▶ Exercise directions:
From the records below, extract only the lines running from the line with "Articles (121, 67)" to the line with "Minglun Xu (301, 1901)", both lines included, reproducing them exactly.

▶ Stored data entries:
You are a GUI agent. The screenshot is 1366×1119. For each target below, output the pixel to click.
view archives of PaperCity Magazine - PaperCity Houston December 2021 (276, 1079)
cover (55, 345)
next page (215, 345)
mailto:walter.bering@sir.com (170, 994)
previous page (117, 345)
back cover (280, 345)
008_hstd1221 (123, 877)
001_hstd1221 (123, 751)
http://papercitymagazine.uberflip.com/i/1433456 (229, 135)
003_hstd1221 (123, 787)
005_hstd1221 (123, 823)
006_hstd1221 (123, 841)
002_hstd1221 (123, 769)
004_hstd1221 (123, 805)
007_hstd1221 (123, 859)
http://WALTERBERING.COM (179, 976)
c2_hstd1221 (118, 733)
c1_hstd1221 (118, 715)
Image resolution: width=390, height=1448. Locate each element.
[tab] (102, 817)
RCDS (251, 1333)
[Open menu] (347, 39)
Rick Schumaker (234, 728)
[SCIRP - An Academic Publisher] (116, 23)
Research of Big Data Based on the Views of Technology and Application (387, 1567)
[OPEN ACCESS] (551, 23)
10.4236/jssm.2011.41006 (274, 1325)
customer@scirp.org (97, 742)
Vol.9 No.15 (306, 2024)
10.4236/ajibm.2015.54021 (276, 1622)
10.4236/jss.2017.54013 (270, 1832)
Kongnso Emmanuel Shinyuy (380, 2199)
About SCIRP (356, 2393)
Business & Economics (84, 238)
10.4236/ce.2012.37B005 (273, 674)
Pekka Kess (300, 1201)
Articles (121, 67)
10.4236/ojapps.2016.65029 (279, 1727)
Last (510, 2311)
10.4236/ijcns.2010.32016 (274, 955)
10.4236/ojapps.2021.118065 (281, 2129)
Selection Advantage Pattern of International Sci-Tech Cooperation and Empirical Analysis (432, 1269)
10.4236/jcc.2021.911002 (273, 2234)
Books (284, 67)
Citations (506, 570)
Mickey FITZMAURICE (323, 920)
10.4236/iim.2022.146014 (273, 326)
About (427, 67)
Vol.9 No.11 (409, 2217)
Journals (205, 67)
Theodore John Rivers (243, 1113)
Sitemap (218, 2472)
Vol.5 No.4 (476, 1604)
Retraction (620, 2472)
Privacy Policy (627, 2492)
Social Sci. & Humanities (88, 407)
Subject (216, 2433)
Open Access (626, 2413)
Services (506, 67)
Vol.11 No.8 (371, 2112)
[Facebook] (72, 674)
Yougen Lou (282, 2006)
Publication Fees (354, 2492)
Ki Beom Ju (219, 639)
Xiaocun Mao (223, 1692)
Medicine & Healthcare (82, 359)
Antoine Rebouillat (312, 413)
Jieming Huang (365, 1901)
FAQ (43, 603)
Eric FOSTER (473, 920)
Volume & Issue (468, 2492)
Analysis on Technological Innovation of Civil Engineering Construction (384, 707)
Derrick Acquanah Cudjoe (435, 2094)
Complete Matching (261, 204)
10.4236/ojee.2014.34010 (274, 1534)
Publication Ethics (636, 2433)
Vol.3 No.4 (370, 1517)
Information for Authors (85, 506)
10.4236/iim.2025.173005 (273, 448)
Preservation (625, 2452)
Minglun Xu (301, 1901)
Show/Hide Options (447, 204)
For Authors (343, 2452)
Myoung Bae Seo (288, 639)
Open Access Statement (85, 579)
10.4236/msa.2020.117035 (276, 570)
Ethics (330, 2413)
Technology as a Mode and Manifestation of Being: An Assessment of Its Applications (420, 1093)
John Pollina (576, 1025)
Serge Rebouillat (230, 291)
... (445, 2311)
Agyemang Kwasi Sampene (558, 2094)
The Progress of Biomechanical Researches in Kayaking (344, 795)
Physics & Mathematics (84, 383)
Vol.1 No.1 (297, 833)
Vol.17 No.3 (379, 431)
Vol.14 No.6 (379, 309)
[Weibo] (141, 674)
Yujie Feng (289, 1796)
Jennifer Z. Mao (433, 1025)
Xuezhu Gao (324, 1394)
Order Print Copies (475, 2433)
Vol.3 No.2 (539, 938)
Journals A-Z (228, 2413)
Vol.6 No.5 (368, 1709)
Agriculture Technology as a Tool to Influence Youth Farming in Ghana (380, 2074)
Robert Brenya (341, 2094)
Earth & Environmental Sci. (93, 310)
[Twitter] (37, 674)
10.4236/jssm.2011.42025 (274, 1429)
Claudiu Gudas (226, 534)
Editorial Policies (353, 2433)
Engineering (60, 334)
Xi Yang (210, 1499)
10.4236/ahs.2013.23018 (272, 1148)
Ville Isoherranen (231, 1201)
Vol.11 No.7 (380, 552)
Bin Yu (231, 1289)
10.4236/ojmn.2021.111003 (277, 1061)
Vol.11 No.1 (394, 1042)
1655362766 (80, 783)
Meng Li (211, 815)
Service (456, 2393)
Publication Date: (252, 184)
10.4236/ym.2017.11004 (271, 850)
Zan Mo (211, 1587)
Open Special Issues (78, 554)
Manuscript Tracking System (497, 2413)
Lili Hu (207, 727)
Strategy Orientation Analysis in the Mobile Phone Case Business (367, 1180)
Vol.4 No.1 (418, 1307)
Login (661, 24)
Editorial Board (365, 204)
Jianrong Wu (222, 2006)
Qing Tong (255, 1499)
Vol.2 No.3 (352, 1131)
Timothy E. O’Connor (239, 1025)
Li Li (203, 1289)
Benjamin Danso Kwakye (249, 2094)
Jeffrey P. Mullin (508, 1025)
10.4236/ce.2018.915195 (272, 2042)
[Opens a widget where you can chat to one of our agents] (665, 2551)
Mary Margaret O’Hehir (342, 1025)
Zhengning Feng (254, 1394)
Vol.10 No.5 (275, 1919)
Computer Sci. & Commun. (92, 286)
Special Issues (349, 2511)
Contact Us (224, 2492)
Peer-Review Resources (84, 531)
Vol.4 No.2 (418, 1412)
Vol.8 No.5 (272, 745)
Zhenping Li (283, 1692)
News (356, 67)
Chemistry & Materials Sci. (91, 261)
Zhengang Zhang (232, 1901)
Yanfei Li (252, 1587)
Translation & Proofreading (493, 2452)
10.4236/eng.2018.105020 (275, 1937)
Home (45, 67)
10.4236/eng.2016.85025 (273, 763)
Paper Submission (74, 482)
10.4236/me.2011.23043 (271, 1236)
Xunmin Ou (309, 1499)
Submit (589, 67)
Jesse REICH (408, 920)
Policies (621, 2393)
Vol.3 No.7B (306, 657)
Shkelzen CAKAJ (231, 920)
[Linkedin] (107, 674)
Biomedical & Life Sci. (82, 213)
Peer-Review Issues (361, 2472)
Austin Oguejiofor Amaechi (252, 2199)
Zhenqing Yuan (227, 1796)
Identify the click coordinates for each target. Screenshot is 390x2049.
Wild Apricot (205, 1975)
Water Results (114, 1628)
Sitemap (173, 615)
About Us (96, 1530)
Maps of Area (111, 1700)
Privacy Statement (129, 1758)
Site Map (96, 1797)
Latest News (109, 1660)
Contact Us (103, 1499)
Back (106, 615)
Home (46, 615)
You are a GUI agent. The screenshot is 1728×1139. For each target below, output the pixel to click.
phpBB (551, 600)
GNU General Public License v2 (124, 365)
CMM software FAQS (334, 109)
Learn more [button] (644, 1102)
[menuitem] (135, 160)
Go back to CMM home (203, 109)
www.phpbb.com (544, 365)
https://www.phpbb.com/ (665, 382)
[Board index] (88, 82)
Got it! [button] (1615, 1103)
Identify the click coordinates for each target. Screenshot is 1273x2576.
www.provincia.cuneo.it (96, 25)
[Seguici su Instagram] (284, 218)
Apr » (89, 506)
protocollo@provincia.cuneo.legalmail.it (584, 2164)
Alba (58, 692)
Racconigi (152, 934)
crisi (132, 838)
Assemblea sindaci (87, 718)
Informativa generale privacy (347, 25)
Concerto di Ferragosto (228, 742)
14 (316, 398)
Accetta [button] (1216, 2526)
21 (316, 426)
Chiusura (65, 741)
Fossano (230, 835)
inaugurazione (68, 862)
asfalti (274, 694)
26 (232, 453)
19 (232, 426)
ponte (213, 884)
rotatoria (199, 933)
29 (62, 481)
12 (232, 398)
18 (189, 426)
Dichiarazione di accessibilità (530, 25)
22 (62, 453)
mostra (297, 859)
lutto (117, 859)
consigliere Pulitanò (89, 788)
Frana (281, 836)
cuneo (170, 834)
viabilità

▶ Written solution:
Articles (121, 67)
10.4236/ojapps.2016.65029 (279, 1727)
Last (510, 2311)
10.4236/ijcns.2010.32016 (274, 955)
10.4236/ojapps.2021.118065 (281, 2129)
Selection Advantage Pattern of International Sci-Tech Cooperation and Empirical Analysis (432, 1269)
10.4236/jcc.2021.911002 (273, 2234)
Books (284, 67)
Citations (506, 570)
Mickey FITZMAURICE (323, 920)
10.4236/iim.2022.146014 (273, 326)
About (427, 67)
Vol.9 No.11 (409, 2217)
Journals (205, 67)
Theodore John Rivers (243, 1113)
Sitemap (218, 2472)
Vol.5 No.4 (476, 1604)
Retraction (620, 2472)
Privacy Policy (627, 2492)
Social Sci. & Humanities (88, 407)
Subject (216, 2433)
Open Access (626, 2413)
Services (506, 67)
Vol.11 No.8 (371, 2112)
[Facebook] (72, 674)
Yougen Lou (282, 2006)
Publication Fees (354, 2492)
Ki Beom Ju (219, 639)
Xiaocun Mao (223, 1692)
Medicine & Healthcare (82, 359)
Antoine Rebouillat (312, 413)
Jieming Huang (365, 1901)
FAQ (43, 603)
Eric FOSTER (473, 920)
Volume & Issue (468, 2492)
Analysis on Technological Innovation of Civil Engineering Construction (384, 707)
Derrick Acquanah Cudjoe (435, 2094)
Complete Matching (261, 204)
10.4236/ojee.2014.34010 (274, 1534)
Publication Ethics (636, 2433)
Vol.3 No.4 (370, 1517)
Information for Authors (85, 506)
10.4236/iim.2025.173005 (273, 448)
Preservation (625, 2452)
Minglun Xu (301, 1901)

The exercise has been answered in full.